[Date Prev][Date Next][Thread Prev][Thread Next][Date Index][Thread Index]
Re: [PATCH] multifd: Copy pages before compressing them with zlib
From: |
Juan Quintela |
Subject: |
Re: [PATCH] multifd: Copy pages before compressing them with zlib |
Date: |
Mon, 04 Apr 2022 15:55:22 +0200 |
User-agent: |
Gnus/5.13 (Gnus v5.13) Emacs/27.2 (gnu/linux) |
Daniel P. Berrangé <berrange@redhat.com> wrote:
> On Mon, Apr 04, 2022 at 12:20:14PM +0100, Dr.

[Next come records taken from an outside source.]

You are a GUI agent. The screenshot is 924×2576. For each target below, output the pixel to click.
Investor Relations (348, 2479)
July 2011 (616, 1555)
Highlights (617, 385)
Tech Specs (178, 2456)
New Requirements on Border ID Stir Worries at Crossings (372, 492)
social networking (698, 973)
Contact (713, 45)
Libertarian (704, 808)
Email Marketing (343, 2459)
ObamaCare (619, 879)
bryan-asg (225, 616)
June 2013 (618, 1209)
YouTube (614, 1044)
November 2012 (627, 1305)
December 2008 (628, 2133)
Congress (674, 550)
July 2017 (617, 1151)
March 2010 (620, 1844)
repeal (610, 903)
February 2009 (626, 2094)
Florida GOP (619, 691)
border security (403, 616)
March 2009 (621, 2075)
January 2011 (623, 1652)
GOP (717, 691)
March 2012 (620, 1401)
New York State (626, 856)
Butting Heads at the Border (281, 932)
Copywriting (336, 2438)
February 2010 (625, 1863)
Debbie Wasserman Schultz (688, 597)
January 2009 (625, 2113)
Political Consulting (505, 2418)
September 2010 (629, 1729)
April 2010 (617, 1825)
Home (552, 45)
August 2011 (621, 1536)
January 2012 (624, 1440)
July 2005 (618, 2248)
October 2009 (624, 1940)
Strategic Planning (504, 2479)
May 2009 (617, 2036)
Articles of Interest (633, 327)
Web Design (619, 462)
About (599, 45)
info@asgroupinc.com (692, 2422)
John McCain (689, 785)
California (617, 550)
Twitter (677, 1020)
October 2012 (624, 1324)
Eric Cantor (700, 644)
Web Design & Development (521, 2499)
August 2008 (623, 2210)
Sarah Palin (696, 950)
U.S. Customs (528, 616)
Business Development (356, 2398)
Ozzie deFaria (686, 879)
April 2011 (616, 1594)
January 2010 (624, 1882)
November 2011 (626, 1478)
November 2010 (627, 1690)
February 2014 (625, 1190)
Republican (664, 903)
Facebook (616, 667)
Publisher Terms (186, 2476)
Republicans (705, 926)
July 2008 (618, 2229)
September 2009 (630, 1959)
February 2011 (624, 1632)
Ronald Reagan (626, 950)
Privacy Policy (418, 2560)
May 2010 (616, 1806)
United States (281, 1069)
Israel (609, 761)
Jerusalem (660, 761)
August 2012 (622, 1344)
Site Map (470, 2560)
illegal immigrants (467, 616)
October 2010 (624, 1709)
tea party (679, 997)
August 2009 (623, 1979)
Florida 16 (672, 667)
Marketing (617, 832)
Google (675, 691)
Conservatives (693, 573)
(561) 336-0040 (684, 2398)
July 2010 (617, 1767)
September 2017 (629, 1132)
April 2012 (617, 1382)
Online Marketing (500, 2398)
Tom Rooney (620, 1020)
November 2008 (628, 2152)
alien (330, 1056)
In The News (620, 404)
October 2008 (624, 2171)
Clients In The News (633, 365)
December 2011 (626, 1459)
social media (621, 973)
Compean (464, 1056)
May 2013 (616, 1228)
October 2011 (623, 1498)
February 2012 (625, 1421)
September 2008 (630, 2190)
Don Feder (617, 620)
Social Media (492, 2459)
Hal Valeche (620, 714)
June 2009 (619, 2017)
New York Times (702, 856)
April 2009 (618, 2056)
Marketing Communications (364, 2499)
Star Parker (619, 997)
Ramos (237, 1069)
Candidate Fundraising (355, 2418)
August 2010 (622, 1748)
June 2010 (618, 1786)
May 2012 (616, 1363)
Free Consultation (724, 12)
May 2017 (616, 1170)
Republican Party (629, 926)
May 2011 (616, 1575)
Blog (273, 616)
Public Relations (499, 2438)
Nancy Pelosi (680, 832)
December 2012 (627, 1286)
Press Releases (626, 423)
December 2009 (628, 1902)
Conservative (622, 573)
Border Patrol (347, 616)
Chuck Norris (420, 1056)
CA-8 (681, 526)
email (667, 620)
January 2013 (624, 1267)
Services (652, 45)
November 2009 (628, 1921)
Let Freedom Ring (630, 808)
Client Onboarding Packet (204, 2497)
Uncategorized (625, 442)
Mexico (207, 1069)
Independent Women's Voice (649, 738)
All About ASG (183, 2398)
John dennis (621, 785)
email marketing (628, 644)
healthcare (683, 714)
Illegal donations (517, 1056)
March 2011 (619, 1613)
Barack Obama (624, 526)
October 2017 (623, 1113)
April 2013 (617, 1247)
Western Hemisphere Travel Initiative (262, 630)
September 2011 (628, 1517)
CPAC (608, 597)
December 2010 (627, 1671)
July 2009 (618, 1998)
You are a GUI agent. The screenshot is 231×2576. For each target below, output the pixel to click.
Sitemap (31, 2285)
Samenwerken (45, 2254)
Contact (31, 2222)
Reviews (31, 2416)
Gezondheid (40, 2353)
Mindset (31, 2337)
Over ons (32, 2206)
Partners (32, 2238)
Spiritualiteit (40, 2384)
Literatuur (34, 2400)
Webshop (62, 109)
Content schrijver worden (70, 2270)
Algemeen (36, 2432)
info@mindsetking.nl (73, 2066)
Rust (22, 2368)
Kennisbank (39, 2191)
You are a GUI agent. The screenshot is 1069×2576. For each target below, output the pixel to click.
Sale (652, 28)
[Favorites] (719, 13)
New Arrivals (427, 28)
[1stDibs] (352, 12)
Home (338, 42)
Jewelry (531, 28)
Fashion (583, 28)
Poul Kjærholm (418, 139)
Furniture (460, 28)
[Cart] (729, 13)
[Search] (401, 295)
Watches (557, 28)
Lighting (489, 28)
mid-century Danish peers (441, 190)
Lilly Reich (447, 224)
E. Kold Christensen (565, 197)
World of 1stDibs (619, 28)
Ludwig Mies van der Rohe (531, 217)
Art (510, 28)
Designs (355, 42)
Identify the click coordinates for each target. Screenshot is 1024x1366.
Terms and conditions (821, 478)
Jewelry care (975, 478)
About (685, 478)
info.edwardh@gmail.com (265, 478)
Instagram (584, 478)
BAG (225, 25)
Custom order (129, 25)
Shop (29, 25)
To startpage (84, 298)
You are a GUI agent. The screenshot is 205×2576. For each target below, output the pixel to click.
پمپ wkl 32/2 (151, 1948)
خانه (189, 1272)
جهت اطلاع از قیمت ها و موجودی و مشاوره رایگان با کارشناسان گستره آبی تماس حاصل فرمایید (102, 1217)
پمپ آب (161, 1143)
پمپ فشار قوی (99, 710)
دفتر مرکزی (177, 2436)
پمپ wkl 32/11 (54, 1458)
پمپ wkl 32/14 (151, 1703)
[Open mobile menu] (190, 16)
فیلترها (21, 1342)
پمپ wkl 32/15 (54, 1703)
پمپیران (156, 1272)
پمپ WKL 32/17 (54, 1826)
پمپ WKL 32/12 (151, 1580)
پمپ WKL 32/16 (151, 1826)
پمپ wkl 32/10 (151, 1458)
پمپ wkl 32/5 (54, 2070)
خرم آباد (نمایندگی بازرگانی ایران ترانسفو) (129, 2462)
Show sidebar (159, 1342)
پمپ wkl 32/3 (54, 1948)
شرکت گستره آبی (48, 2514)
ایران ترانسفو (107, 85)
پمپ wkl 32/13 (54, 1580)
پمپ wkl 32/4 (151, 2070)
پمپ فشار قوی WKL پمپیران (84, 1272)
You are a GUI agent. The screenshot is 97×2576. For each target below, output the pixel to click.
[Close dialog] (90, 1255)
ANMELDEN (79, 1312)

David Alan Gilbert wrote:
>> * Ilya Leoshkevich (iii@linux.ibm.com) wrote:
>> > zlib_send_prepare() compresses pages of a running VM. zlib does not
>> > make any thread-safety guarantees with respect to changing deflate()
>> > input concurrently with deflate() [1].
>> >
>> > One can observe problems due to this with the IBM zEnterprise Data
>> > Compression accelerator capable zlib [2]. When the hardware
>> > acceleration is enabled, migration/multifd/tcp/zlib test fails
>> > intermittently [3] due to sliding window corruption.
>> >
>> > At the moment this problem occurs only with this accelerator, since
>> > its architecture explicitly discourages concurrent accesses [4]:
>> >
>> > Page 26-57, "Other Conditions":
>> >
>> > As observed by this CPU, other CPUs, and channel
>> > programs, references to the parameter block, first,
>> > second, and third operands may be multiple-access
>> > references, accesses to these storage locations are
>> > not necessarily block-concurrent, and the sequence
>> > of these accesses or references is undefined.
>> >
>> > Still, it might affect other platforms due to a future zlib update.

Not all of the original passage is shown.